INSTRUCTIONS FOR THE TASK - Below are records; work out how many of their lines contain the word "computer" and reply with the number only.

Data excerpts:
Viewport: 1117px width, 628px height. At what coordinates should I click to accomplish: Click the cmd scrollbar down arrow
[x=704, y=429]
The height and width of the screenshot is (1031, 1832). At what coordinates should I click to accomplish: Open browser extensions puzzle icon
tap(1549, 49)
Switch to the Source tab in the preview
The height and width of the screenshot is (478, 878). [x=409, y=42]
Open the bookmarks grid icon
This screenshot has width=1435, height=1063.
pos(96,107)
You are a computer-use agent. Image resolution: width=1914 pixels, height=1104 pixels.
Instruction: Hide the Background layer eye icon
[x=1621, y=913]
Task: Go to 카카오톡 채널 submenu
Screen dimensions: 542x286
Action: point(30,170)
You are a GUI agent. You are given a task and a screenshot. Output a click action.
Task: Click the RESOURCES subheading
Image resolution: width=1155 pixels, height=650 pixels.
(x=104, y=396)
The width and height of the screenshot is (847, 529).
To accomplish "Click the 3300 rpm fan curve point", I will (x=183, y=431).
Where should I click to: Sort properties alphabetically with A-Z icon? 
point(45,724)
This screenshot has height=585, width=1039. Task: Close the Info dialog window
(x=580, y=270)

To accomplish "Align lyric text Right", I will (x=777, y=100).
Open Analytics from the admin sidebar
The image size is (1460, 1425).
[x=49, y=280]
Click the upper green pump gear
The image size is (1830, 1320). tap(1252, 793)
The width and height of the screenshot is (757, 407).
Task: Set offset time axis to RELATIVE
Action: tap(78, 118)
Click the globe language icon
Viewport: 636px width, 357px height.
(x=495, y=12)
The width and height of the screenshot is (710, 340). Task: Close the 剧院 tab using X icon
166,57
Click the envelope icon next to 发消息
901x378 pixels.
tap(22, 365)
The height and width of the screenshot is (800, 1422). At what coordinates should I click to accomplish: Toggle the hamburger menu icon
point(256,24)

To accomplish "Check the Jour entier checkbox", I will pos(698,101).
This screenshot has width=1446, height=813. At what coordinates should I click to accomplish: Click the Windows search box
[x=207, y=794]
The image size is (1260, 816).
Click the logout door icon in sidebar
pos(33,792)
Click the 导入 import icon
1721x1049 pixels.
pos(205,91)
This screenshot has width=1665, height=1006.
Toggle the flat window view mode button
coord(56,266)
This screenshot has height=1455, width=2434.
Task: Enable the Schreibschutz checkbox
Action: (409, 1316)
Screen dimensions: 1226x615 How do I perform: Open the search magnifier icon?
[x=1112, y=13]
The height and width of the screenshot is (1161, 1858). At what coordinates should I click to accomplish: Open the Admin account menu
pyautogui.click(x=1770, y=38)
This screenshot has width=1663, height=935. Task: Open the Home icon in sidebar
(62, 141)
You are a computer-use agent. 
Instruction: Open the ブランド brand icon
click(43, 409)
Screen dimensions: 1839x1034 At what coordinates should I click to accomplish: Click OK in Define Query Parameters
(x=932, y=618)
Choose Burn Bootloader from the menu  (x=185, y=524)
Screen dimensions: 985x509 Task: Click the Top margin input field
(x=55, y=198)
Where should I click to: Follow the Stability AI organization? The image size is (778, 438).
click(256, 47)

WRITTEN SOLUTION - 2